The gateway variant comes with its own Compose file:

docker compose -f docker-compose.gateway.yml up -d

For the full topology — Traefik wiring, tenant provisioning lifecycle, admin SPA URLs — see Features: Multi-Tenant Gateway. It is opt-in: foundation.gateway is not in the default ACTIVE_MODULES list. Enable it explicitly when you need it.

7. Backups

EDE writes data to two surfaces. Both need backups.

Surface What's in it Back up how
Per-tenant PostgreSQL DB All business data, user accounts, sessions, audit logs. pg_dump per tenant, on a schedule. Keep at least 7 daily + 4 weekly + 12 monthly snapshots.
Storage backend(s) Uploaded files, generated documents. Default backend is local FS; configure cloud connectors for S3 / Google Drive in production. Whatever backup tooling your chosen backend supports. For local FS, rsync to off-host storage.

Restore drill quarterly. An untested backup is wishful thinking, not a backup.

8. Observability

Three signals to wire before things go wrong:

  1. HTTP logs — uvicorn already structured-logs every request. Pipe stdout to your log aggregator (Loki, CloudWatch, Datadog, whatever).
  2. Worker logsede worker logs every event it processes plus retry attempts. Same destination as HTTP logs.
  3. Health endpointGET /health returns 200 when the server is alive. Wire it as a liveness probe on your container orchestrator.

For deeper signals — query timing, slow handlers, queue depth — the QA Automation and dataset features let you build dashboards on top of the same ORM, but you can ship without them on day one.

9. Shipping a new release

The standard sequence for promoting changes from dev → prod:

  1. Open a branch. Make the model / view / migration / permission changes.
  2. ede migrate generate --app <app> to scaffold any schema migration. Author the body if autogen wasn't enough.
  3. Run mkdocs build --strict if you touched docs, and the test suite (./run_tests.sh) for everything else.
  4. Merge. Build a container image with the new commit tagged.
  5. On the production host: pull the new image, docker compose up -d (rolling restart).
  6. Run docker compose exec ede-server ede migrate upgrade -t all once. Migrations are idempotent — re-running is safe.
  7. Watch logs for the first few minutes.

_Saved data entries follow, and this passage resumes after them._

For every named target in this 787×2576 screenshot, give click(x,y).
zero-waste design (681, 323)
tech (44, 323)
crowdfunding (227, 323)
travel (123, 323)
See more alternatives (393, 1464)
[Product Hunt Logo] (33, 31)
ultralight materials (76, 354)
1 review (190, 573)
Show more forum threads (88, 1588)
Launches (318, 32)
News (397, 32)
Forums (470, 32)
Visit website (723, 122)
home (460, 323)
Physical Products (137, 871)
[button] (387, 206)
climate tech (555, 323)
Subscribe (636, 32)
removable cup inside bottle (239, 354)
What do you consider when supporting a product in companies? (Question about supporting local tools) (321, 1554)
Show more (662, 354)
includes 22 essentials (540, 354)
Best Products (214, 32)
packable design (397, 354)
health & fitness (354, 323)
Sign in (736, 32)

The web.client.command.done events that connected clients receive will trigger automatic form reloads if you changed any field schema.

10. The deployment checklist (one place to scan)

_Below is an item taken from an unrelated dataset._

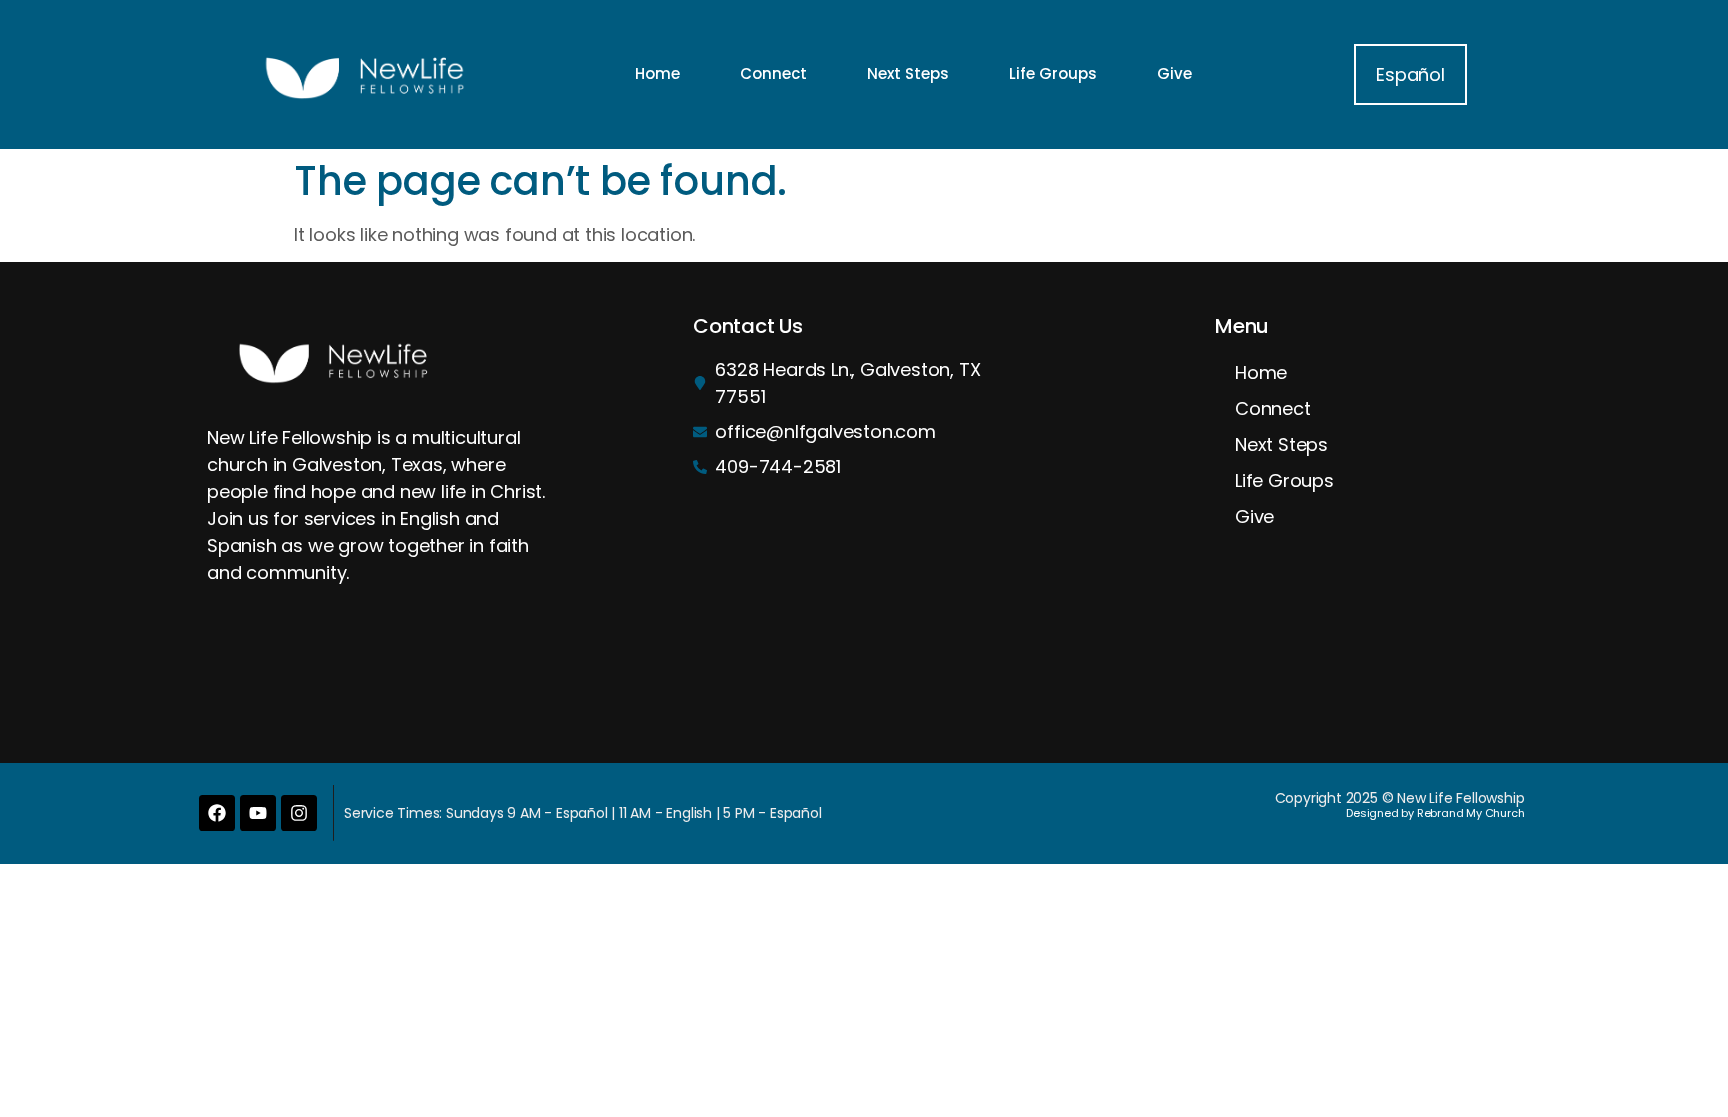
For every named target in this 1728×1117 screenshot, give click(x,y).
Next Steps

Before flipping any DNS or routing real traffic:

  • JWT_SECRET_KEY is a real random secret, not the default.
  • DEBUG=false, ENABLE_API_DOCS=false.
  • DATABASE_ENGINE=postgresql, every tenant has a URL, every URL works.
  • ede migrate upgrade -t <tenant> ran cleanly on every tenant.
  • HTTP server and event worker are separate processes (or containers).
  • TLS termination is in front of the server, not on it.
  • CORS is restricted to your real frontend origin(s).
  • Logs aggregate somewhere queryable.
  • /health is wired to a liveness check.
  • Postgres + storage backend are backed up on a tested schedule.
  • Secrets live in your secret manager, not in ede.conf committed to git.

What you just did

  • Walked the production checklist: secret, debug, docs, CORS, TLS, DB engine.
  • Switched from SQLite to PostgreSQL by changing two settings.
  • Ran the event worker as a separate process with ede worker rather than --with-worker.
  • Booted a containerised setup with docker compose — server, worker, Postgres.
  • Saw the upgrade path to multi-tenant gateway mode for SaaS distributions.
  • Picked up the deployment checklist that catches the common production misconfigurations.

That concludes the tutorial track. From here you build. The Features section is the catalogue of every shipped platform capability you can reach for; the Architecture section is the deep reference when you want to know exactly how a layer is wired.